Developers Are Already Adapting
The smart money is already moving. Anaconda CEO David DeSanto spent five weeks traveling to customers and found everyone facing the same calculus: token usage up, billing costs up, caps tighter. Many are migrating to self-hosted deployments via Amazon Bedrock or Google Vertex AI for more supply chain control. Others are shifting workloads to open-source models that have dramatically improved on benchmarks recently. Eve, a legal AI startup, has seen token usage jump 100x year-over-year.
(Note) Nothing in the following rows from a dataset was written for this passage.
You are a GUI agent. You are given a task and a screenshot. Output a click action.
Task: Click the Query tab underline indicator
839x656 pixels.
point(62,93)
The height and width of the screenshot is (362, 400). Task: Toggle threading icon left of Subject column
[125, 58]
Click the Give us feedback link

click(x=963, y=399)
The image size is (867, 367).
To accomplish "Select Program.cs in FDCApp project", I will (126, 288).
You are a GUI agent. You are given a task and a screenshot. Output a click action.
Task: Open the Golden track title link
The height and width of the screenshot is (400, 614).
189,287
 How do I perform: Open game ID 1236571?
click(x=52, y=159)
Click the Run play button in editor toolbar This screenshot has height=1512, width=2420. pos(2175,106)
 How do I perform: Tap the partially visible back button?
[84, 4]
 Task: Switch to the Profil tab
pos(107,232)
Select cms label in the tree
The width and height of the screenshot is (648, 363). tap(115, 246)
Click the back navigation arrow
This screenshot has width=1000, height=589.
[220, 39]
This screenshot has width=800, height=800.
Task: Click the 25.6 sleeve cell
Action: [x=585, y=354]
The company now splits work between expensive reasoning models (25-30 percent), its own open-source variants, and cheaper alternatives from leading labs. "What open-source is really doing is putting pressure on these companies to make their cheaper models cheaper because their profit margins there are much better," said cofounder Jay Madheswaran.
Key Takeaways
- Anthropic's OpenClaw restriction signals the beginning of aggressive third-party tool monetization across AI labs
- Token consumption would need to grow 50,000x-100,000x by 2030 to hit even minimum ROIC targets—math that doesn't work today
- Reasoning models are hemorrhaging money on inference costs that dwarf training expenses
- Market consolidation is "virtually inevitable" with no more than two LLM providers per regional market surviving, per Gartner
The Bottom Line
The free era was a land grab—classic startup economics designed to capture market share before the billing meters started running. Now those meters are running, and developers building on top of these platforms need to factor in rising token costs as a permanent line item, not a temporary subsidy. Open-source alternatives aren't perfect yet, especially for coding tasks, but they're getting better fast—and that's exactly the pressure needed to keep frontier labs honest.